**WHAT YOU NEED TO DO:** Only the final stretch of the data is wanted: reproduce the line containing "The image size is (613, 388)." and each line after it, exactly.

**DATA LISTING:**
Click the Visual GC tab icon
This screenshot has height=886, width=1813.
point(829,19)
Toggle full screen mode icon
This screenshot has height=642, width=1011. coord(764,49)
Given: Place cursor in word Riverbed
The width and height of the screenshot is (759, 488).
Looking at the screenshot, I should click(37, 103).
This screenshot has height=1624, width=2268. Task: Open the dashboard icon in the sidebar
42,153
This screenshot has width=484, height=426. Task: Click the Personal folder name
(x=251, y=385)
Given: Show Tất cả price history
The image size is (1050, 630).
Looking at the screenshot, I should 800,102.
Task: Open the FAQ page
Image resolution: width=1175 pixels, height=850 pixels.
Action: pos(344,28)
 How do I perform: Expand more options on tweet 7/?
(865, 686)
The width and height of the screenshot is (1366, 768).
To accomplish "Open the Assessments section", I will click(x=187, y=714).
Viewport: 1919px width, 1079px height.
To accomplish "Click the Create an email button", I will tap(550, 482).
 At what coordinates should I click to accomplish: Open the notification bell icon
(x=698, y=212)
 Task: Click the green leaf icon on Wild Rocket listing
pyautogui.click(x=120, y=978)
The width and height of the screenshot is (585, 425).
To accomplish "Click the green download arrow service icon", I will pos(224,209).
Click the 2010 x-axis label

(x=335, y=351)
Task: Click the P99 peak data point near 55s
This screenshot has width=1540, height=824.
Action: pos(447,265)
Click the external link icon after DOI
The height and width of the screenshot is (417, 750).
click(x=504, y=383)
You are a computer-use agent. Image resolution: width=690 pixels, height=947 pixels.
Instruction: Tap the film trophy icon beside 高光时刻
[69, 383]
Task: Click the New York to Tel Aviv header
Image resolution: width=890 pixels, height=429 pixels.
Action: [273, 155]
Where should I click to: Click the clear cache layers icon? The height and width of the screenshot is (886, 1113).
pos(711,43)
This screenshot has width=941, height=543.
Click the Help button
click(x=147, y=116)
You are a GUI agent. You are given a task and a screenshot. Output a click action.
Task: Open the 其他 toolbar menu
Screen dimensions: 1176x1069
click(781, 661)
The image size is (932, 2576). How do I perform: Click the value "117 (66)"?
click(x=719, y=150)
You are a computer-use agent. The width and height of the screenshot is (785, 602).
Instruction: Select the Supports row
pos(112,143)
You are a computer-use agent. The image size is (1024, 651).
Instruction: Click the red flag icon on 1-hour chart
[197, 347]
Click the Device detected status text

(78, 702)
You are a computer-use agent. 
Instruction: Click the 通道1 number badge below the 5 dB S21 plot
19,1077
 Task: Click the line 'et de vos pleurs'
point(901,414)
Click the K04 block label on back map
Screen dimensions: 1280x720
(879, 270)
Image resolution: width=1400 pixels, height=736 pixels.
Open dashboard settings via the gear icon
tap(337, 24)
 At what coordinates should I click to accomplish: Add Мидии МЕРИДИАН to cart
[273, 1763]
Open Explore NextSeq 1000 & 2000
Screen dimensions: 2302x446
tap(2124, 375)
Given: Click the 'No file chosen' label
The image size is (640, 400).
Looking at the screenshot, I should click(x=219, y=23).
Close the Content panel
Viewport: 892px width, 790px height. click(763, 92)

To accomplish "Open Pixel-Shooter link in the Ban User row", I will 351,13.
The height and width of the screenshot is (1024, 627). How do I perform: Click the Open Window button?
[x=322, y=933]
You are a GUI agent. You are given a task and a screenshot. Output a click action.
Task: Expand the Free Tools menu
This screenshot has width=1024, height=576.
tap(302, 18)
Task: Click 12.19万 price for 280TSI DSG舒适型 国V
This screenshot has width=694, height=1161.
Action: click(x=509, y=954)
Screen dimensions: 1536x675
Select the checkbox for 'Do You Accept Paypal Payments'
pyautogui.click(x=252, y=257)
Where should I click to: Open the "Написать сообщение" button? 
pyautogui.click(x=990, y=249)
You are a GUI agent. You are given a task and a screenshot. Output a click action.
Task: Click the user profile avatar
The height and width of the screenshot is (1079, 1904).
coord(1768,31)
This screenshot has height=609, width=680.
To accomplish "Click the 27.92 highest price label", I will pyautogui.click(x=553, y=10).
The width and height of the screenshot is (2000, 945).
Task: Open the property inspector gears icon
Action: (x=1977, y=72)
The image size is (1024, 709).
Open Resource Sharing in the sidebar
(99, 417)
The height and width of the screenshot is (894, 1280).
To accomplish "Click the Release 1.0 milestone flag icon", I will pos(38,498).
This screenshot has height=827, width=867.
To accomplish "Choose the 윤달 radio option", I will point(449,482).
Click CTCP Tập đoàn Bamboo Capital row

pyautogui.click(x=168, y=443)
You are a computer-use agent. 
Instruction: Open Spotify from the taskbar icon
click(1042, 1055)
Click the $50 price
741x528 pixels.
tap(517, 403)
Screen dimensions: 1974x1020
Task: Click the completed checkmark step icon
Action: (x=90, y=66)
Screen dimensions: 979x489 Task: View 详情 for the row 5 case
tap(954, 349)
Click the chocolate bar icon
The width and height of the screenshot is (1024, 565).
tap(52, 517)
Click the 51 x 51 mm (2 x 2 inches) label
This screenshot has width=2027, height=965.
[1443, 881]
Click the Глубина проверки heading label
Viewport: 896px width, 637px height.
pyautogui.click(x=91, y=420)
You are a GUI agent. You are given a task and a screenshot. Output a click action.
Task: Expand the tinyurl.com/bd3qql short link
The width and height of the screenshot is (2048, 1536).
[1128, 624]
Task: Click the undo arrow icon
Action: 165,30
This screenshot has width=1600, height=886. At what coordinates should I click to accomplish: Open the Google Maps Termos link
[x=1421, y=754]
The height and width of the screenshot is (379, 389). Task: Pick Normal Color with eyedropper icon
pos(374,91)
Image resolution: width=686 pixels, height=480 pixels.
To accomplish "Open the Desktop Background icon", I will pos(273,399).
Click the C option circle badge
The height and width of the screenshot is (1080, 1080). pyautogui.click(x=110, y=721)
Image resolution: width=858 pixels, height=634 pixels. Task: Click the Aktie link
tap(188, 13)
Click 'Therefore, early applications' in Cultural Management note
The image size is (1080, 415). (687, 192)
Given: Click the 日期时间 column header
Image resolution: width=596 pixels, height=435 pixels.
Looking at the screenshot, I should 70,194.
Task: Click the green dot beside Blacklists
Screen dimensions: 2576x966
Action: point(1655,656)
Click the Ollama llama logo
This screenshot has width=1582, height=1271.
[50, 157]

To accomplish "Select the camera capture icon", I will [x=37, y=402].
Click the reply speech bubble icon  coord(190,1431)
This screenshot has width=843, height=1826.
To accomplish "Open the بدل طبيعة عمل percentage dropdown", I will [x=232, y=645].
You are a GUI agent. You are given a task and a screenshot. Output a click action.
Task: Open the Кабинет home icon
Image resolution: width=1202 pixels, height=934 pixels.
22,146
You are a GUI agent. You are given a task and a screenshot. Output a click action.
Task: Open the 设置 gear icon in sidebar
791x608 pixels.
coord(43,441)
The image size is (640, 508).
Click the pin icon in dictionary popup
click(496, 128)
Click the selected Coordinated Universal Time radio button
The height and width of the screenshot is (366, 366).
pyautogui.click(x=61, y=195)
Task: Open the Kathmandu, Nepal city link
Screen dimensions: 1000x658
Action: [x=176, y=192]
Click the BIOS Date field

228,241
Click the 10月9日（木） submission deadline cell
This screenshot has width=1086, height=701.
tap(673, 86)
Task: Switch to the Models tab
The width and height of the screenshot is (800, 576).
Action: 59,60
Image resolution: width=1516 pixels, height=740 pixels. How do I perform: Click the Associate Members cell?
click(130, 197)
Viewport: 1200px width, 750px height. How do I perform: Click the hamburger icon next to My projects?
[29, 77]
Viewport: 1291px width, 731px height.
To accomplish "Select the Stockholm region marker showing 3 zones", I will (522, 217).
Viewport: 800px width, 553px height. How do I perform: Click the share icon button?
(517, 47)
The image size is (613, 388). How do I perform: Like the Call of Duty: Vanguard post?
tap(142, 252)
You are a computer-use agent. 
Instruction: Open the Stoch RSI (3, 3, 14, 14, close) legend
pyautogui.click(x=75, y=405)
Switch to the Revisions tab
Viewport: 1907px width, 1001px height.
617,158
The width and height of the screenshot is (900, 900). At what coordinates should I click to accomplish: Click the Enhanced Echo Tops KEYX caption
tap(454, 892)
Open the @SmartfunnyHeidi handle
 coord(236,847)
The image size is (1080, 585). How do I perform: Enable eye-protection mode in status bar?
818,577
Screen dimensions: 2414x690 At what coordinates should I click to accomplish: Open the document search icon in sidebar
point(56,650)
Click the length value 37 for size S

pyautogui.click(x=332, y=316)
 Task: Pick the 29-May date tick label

**RESPONSE:**
The image size is (613, 388). How do I perform: Like the Call of Duty: Vanguard post?
tap(142, 252)
You are a computer-use agent. 
Instruction: Open the Stoch RSI (3, 3, 14, 14, close) legend
pyautogui.click(x=75, y=405)
Switch to the Revisions tab
Viewport: 1907px width, 1001px height.
617,158
The width and height of the screenshot is (900, 900). At what coordinates should I click to accomplish: Click the Enhanced Echo Tops KEYX caption
tap(454, 892)
Open the @SmartfunnyHeidi handle
 coord(236,847)
The image size is (1080, 585). How do I perform: Enable eye-protection mode in status bar?
818,577
Screen dimensions: 2414x690 At what coordinates should I click to accomplish: Open the document search icon in sidebar
point(56,650)
Click the length value 37 for size S

pyautogui.click(x=332, y=316)
 Task: Pick the 29-May date tick label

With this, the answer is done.